Newcastle Newbies: A first timer’s guide to visiting Australia’s second oldest city
You may only know Newcastle for steel, Silverchair and Jen Hawkins but just you wait: it’s much, much more than that.
Pack your swimmers, your best thongs and leave behind any preconceived ideas. Here’s what you should know when visiting Australia’s coolest coastal city for the first time:
Life revolves around the beach
Rain, hail or shine swimmers crawl through the water at Newcastle Ocean Baths with its distinctive art deco façade or at Merewether Baths, the largest in the southern hemisphere. Surfers meanwhile live for Newcastle’s renowned surf breaks; feverishly checking the Surfline app like brokers check the stock market. Don’t be surprised to see surfers jogging through the CBD after a morning wave or dashing out the office door in their lunch break.

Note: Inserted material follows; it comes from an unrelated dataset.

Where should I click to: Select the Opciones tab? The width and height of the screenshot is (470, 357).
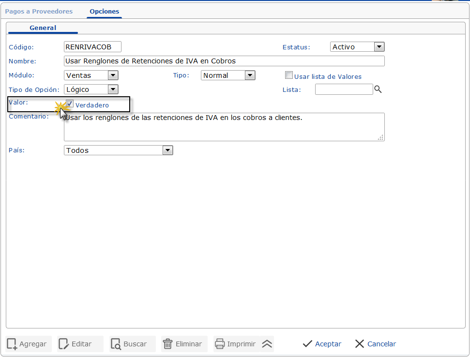(x=104, y=11)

Image credit: Destination NSW
Locals are called Novocastrians
Locals are called Novocastrians; proud Novocastrians even. The term is used whether you hail from Newcastle NSW or Newcastle upon Tyne in the UK which Newcastle is named after.
Newy’s coffee culture is incredible
It’s like a slice of Melbourne by the sea but with better weather. In the CBD Xtraction fuels office workers (look for the queue), New Slang dishes up single origin beans roasted by Alaric Daley of Union Coffee Roasters while the coffee is consistently good at pooch friendly Dark Horse Espresso in Wickham. Opposite Newcastle University’s city campus the welcome is as warm as the $4 refills by Melbourne-based roaster Gridlock’d at the eclectic Press House. Grab a $2 standup espresso and exit through the hidden rear door to see colourful street art along Civic Lane.
There’s good coffee further afield (i.e. outside the CBD), but that’s a whole other story.
Image credit: Time Out
Newcastle has more artists per capita than anywhere in Australia
It’s a city bursting with creativity. A good place to see local, handcrafted jewellery, homewares and clothing by the talented local Foong sisters from High Tea with Mrs Woo is Studio Melt. The Station Newcastle is home to Make Space, an artist run collective for pottery, ceramics, photography, jewellery and more. Just off Newy’s happening Darby Street strip you’ll find the Newcastle Art Gallery (look for the giant Brett Whiteley egg in a bird nest sculpture) while nearby Blackbird Corner showcases the work of local designers. The Newcastle Visitor Information Centre meanwhile stocks locally made and sourced products including the quirky works depicting Newcastle landmarks by local artist Trevor Dickinson.
Newcastle was built on the back of convicts
A small plaque outside apartments overlooking Newcastle Beach commemorates the fact it was once the site of Newcastle Gaol. Ironically residents pay millions for the view convicts once “enjoyed” for free. Newcastle was renowned as a “hell hole” where the most dangerous convicts were sent to work in the coal mines as punishment for their crimes. Conditions improved somewhat, and convicts later helped build the fledgling town’s first church, the breakwater to Newcastle Harbour and Newcastle’s first school (Australia’s oldest school where both Miranda Otto and Ben Lexcen of America’s Cup winged keel fame attended). The iconic Bogey Hole, Australia’s first sea baths, was also hand carved by convicts. It’s one of Newy’s most Instagrammable landmarks.
It punches above its weight when it comes to great food and small bars
Lauded eateries include Subo, Restaurant Mason and Flotilla to name but a few. There’s also offers a burgeoning small bar scene. Highlights include Saints Gin Bar, Tiki inspired rum bar Blue Kahunas, Coal and Cedar, the Rum Diaries and The Koutetsu, a dimly lit Japanese speakeasy. Bar hop by light rail. It’s a thing.